Maendra Alvares, the founder of Bigfoot Museum feels that these wayside crosses are a reflection of peoples’ trust in these holy symbols.
He says, “There's something spiritual about these crosses. They exude a certain warmth. People gather together next to a cross to pray. While passing by, they will say a pray for you sometimes. It’s not about praying for only yourself. If someone is ill in the village, they will come together to pray for him or her. It’s a place where people meet."
"There’s more of a give and take that one witnesses at such crosses. The crosses are a place where you find communal harmony as people from different religions come to pray, even if it’s for a few minutes of silence as they journey along the way,” he adds.
WHY A PHOTO CONTEST?
There are different types of such crosses, says Maendra. The difference lies in the purpose and also sometimes style. Maendra elucidates how some crosses can be seen from three sides and sometimes a four-side view. Some crosses are built where roads meet, some are boundary crosses, etc.
Crosses are not only built in someone’s memory, “Some crosses like the famous Handi Khuris, in Curtorim, was built while building the sluice gate. You see this in Raia, too. When they open the sluice gate, they have a litany. Some crosses were built in certain areas where people would be afraid to go. These crosses were meant for protection; some were built when building a bandh, so that it should not break.”
Maendra goes on, “Each cross has a unique story or legend and through this contest, we want to document this. Nowadays, people are not aware of these stories. If they are aware, they will know the importance of these crosses and appreciate them better.”
The focus is on the raw and rustic nature of these crosses. Maendra rues how people, not realising this significance, go about modernising the crosses to an extent where this harmony with nature is lost. Maendra explains how these wayside crosses blended with Goa’s landscape.
He says, “You will notice that these crosses keep changing colour with the seasons because of the lime plaster over them which gives a good effect. For instance, in the rains, it absorbs moisture and becomes slightly greenish, thus blending with the greenery. After the rains, it becomes greyish in colour, a time when the hay is of a similar hue. When it’s the feast time in summer, the crosses are painted again, so that they become white. These crosses blend with nature.”
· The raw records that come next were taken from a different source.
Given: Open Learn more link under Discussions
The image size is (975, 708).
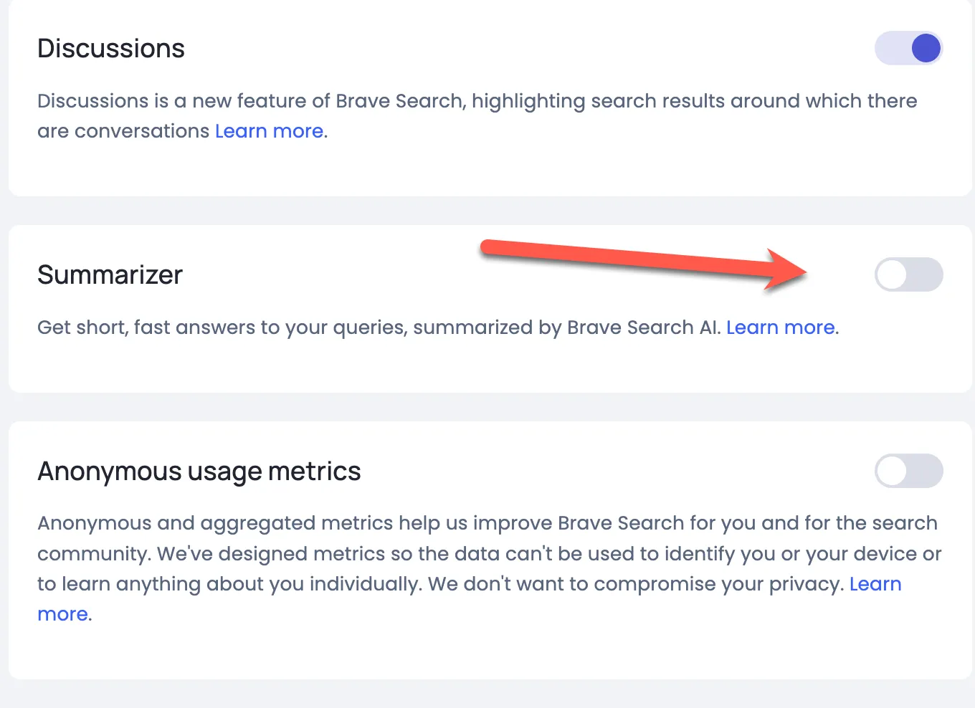Looking at the screenshot, I should tap(269, 131).
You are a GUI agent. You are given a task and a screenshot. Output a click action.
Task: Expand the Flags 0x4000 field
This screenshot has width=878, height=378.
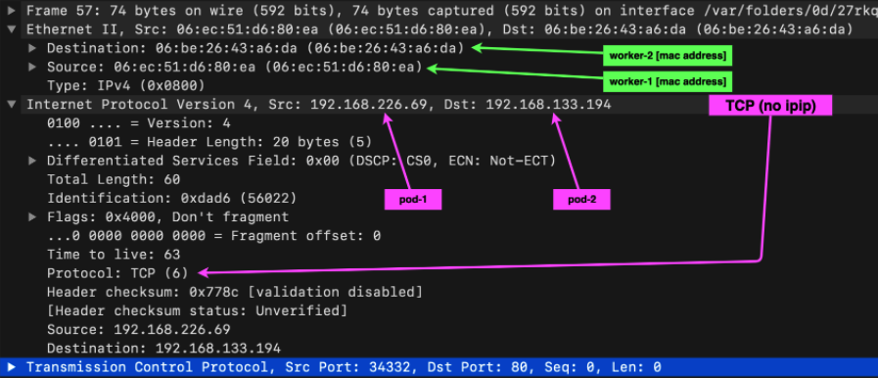(x=32, y=216)
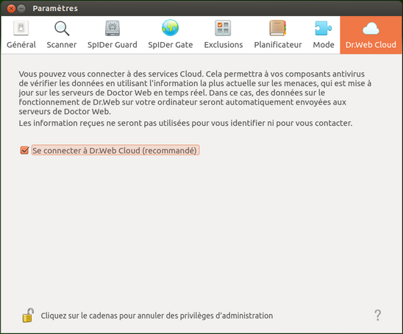Switch to the Exclusions tab label
The width and height of the screenshot is (403, 334).
coord(224,45)
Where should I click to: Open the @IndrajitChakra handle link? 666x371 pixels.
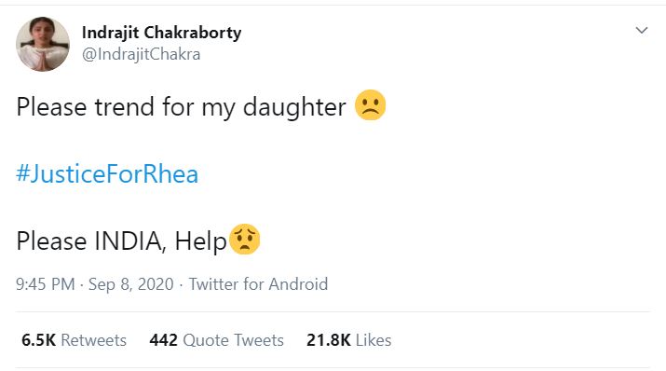click(x=141, y=54)
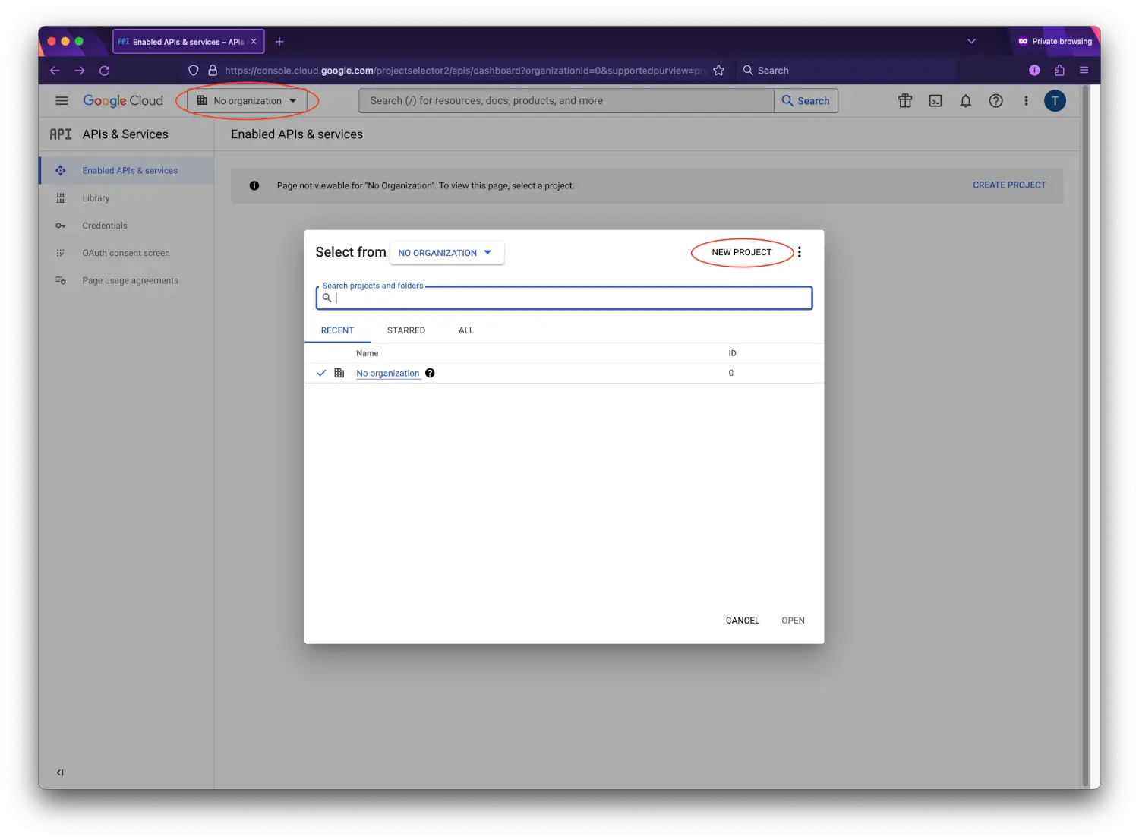The height and width of the screenshot is (840, 1139).
Task: Click the NEW PROJECT button
Action: coord(741,252)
BIG FOOT'S CONNECTION WITH CROSSES
Maendra's ‘cross connection’ didn't start by chance or accident. It was born from an observation of how crosses impact individuals and the community.
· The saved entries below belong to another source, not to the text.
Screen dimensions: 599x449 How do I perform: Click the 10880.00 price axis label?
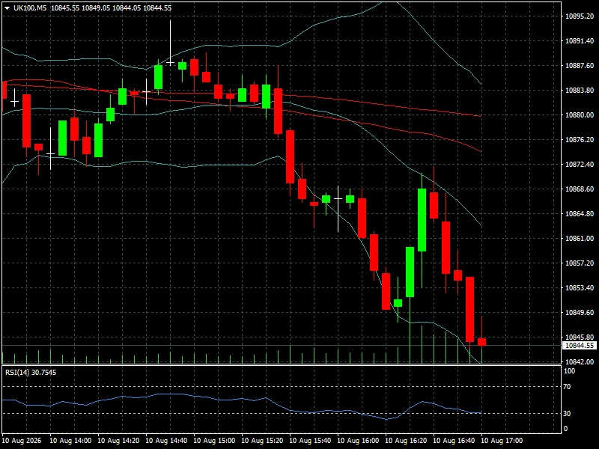580,115
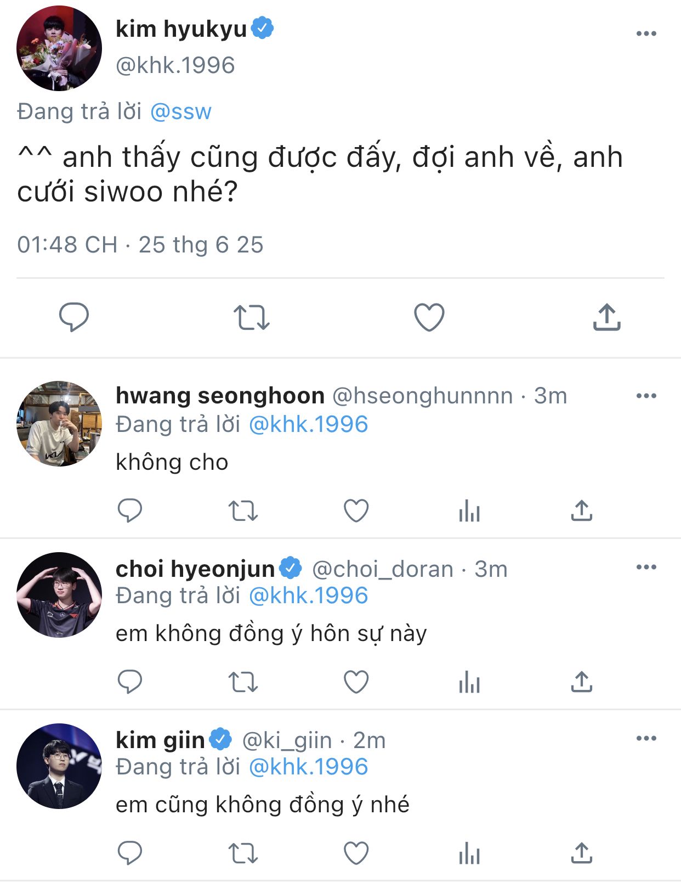
Task: Like kim hyukyu's main tweet
Action: point(429,317)
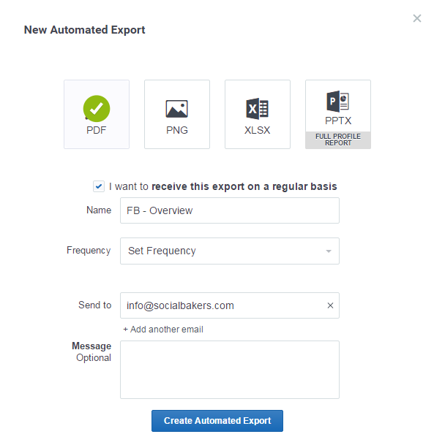Close the New Automated Export dialog

(x=417, y=18)
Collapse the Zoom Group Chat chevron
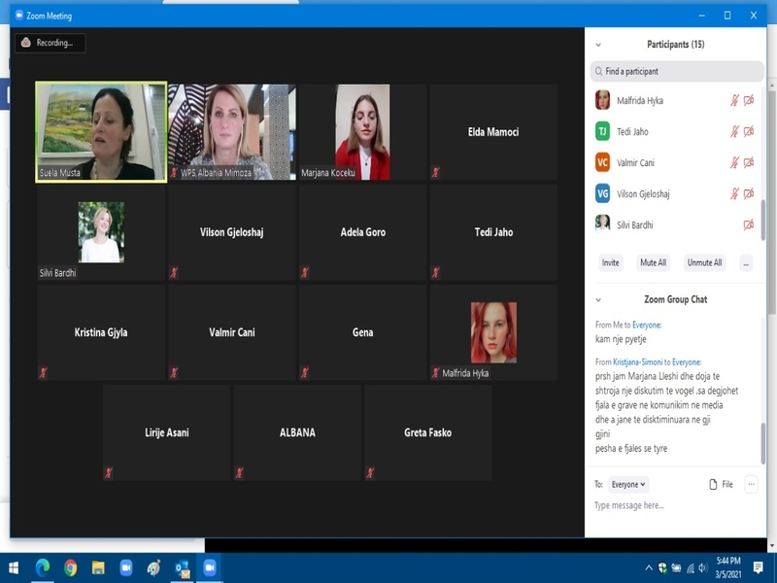 click(x=598, y=299)
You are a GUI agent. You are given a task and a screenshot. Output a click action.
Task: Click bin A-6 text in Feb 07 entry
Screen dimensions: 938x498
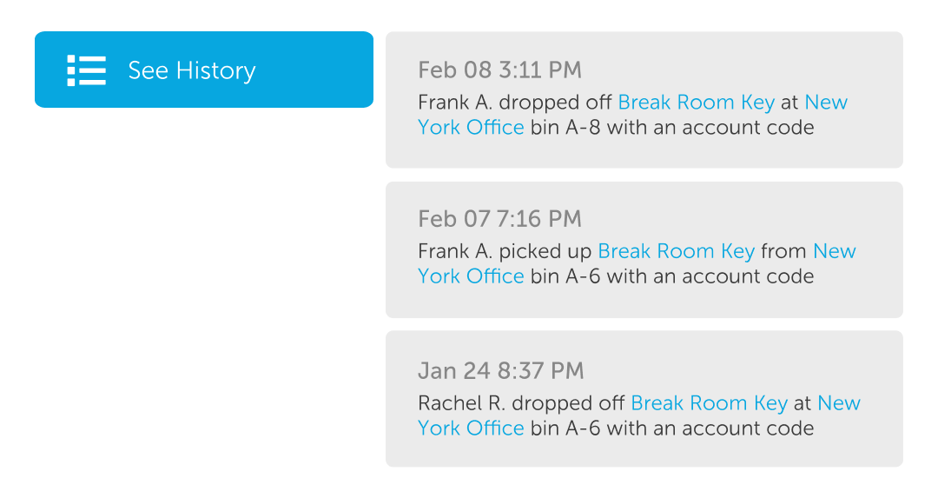coord(565,276)
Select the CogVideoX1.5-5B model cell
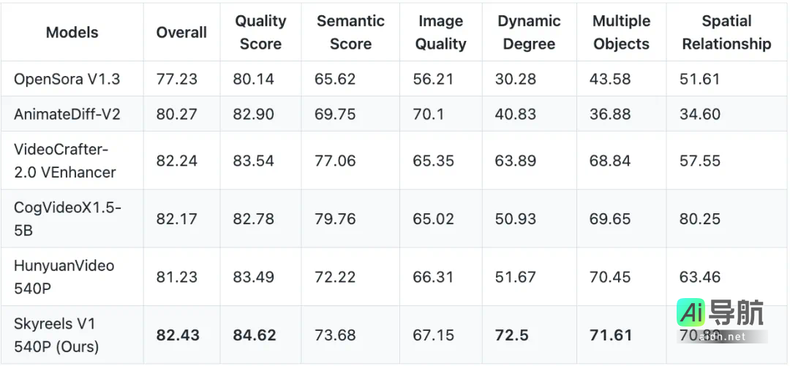790x366 pixels. 67,218
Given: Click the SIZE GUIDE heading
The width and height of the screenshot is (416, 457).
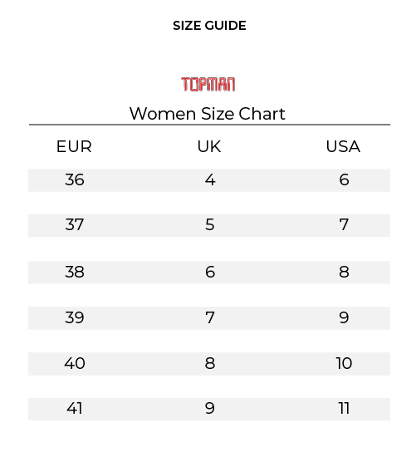Looking at the screenshot, I should [x=209, y=26].
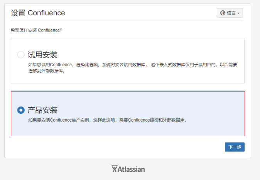This screenshot has width=260, height=180.
Task: Click the Atlassian logo icon at bottom
Action: tap(115, 168)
In 2005, he had a travelling exhibition on crosses at different places in Goa. The crosses were what Maendra had collected over the years, and included those from his travels from the world over. He then opened a museum for these crosses at Big Foot in 2006, “I started with about 500 crosses. Now, it has crossed 1,400 crosses. I collected these during my travels or asked people to give them to me. Some gave them to me since they knew about my collection. Visitors to the museum too, like a bishop from Africa, who visited, and went back and sent a cross for the collection.”
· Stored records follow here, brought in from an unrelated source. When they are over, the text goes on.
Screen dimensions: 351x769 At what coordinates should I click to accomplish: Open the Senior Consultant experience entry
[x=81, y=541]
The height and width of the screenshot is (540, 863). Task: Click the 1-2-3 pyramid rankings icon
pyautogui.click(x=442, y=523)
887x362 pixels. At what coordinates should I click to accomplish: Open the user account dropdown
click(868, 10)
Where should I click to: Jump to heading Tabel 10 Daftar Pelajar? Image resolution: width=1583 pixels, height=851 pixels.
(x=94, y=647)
Maendra next released a book, titled In Search, which was a book giving a description of crosses at the museum. “I would not call it a catalog. It is a book with a description of these crosses and has a section on crosses in Goa along with the legends or stories behind them,” says Maendra.
In May this year, a month when Goans usually gather at wayside crosses to pray the rosary and celebrate ‘cross feasts’, Maendra hosted, at the museum, an exhibition of crosses in Goa. “I took pictures of some of these crosses, but did not frame them. We put these pictures in a circle form onto big rosary beads because it’s at these crosses that you usually pray the rosary,” Maendra explains why he merged two symbols – the rosary and cross – for the exhibition.
WHAT WINNERS WILL RECEIVE
Participants stand a chance to help in the documentation of the cross history. Selected entries will be published in a book with due credit.
The top 100 photos will be on display at the Bigfoot Art Gallery, in Loutolim. If that’s not incentive enough, the first prize winner will get ₹ 10,000; the second prize winner will get ₹ 8,000 and the third prize winner will get ₹ 5,000. There will be five special prizes of ₹ 2,000 each, too.
Each entry should contain the name of the cross, its location, a brief history (why and when was it built).